The NASH Tsunami in Diabetes: Getting Ahead of the Rising Tide is a new podcast series for healthcare professionals who treat diabetic patients, the patients themselves and their caregivers. Episode 1 introduces some of the research that has led AACE to issue guidelines, AGA to propose clinical care pathways and AHA to produce a white paper on the links between Fatty Liver Disease and CVD Risk.
Did you know?
- 15% of diabetic patients might have fibrosis.
- In one study, 70% diabetics had fatty liver and 35% had NASH?
- 25% of deaths in people with NAFLD are cardiovascular disease?
- NAFLD is an independent risk factor for development of diabetes, cardiovascular disease, and chronic kidney disease.
NAFLD-Diabetes Dual Prevalence
First, hepatology researcher and key opinion leader Dr. Stephen Harrison reviews the results of his 2021 paper, Prospective Evaluation of the Prevalence of Non-Alcoholic Fatty Liver Disease and Steatohepatitis in a Large Middle-Aged US Cohort. This paper asked over 800n seemingly healthy people with no reported liver issues who were receiving a colonoscopy if they would like to have their livers evaluated at the same time. In this apparently healthy population, 37% tested positive for NAFLD and 14% tested positive for biopsy-confirmed NASH. Among Type 2 diabetics, the corresponding numbers were 70% with NAFLD and 35% with NASH. All these numbers are higher than previously reported estimates derived retrospectively from secondary databases.
Next, endocrinology researcher and key opinion leader Ken Cusi discusses s his work looking at NAFLD and NASH in diabetic patient populations. He discusses studies confirming that patients with diabetes are at least twice as likely to have NAFLD or NASH as non-diabetics. He notes that this effect is confirmed in overweight as well as obese patients and is proven independent of obesity (NOTE: the two together are worse than either alone).
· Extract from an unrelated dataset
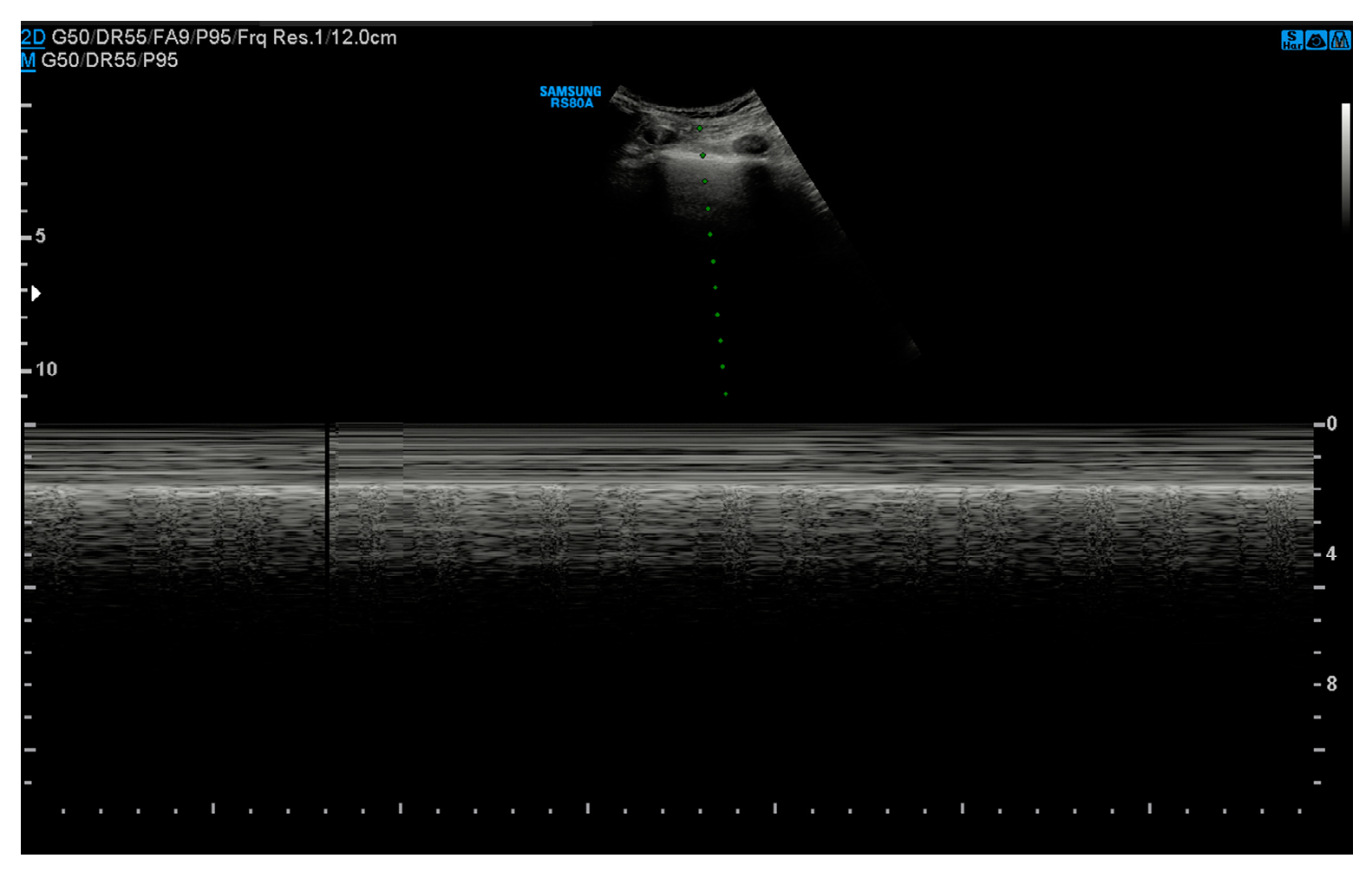The width and height of the screenshot is (1372, 878).
Task: Click the rotating sector scan icon
Action: click(x=1316, y=40)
In practical terms, he notes that primary care and endocrinology clinics are the places we can identify NAFLD and early NASH before these become later-stage fibrosis or cirrhosis requiring attention from hepatologists. In that context, he notes that twice as many patients in an endocrinology clinic will test positive for NAFLD or NASH compared to a primary care clinic, thus making endocrinologists a vital target group for earlier identification and treatment of Fatty Liver Disease. In his practice, Ken advocates for every patient to receive a FIB-4 test, which can be found in most EMR systems and is an inexpensive, reasonably reliable negative predictor for F3 or F4 status.
Next, hepatology researcher and key opinion leader Kathleen Corey discusses some of her research on the link between CVD and NAFLD. Two key conclusions: over a relatively short period after initial induction into the study (median of 25.5 months), the presence of NAFLD causes a 70% increase in relative risk (4.1% vs. 2.6%) of a Major Adverse Cardiovascular Event (MACE). She agrees with Ken’s suggestion about FIB-4. She also notes the trend of primary care physicians to discontinue statins if the patient’s ALT level starts to rise and cautions that this step is likely to increase patient risk.
Finally, Kay Pepin, Director of Research Translation for Resoundant Inc. under joint appointment with the Mayo Clinic, discusses research demonstrating that a relatively simple MRE session can provide the information necessary to determine the likelihood that fibrosis will advance to cirrhosis or compensated cirrhosis will advance to decompensated states. She also notes that with insurance coverage, this is not an expensive test for many people. By adding a simple MRI module to the MRE session, physicians can derive a significant amount of additional information.
This podcast series and all the episodes are produced under a non-restricted grant from Novo Nordisk. Novo Nordisk has neither influenced nor reviewed the contents of this podcast in any way. This content represents the views of the speakers and does not necessarily represent the views of Novo Nordisk. The content herein is for educational purposes only and should not be taken as medical advice.